= Exercise data =
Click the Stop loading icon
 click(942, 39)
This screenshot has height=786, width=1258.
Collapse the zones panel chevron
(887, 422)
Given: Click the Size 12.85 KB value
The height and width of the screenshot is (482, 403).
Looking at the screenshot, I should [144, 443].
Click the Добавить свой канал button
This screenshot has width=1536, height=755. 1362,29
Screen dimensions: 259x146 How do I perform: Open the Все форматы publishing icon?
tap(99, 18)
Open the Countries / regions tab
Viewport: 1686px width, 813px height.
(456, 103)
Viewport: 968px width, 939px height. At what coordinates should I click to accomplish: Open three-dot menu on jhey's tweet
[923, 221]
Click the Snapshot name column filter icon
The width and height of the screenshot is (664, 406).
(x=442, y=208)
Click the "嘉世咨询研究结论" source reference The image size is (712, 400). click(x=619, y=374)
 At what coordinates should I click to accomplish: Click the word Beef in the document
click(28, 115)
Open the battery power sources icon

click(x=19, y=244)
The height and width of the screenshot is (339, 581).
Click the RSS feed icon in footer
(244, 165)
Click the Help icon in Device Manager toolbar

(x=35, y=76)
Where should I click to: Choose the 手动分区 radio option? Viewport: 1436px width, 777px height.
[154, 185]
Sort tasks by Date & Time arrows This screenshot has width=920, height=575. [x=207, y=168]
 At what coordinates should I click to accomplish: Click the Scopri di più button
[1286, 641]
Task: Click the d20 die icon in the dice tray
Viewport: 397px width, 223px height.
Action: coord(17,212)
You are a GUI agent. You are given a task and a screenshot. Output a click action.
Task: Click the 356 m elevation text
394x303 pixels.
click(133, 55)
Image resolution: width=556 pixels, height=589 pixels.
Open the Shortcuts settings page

= Task goal =
Given the records above, return exactly the lines starting at the line containing "Viewport: 1686px width, 813px height." and ending at the line containing "400). click(x=619, y=374)", including both.

= Solution =
Viewport: 1686px width, 813px height.
(456, 103)
Viewport: 968px width, 939px height. At what coordinates should I click to accomplish: Open three-dot menu on jhey's tweet
[923, 221]
Click the Snapshot name column filter icon
The width and height of the screenshot is (664, 406).
(x=442, y=208)
Click the "嘉世咨询研究结论" source reference The image size is (712, 400). click(x=619, y=374)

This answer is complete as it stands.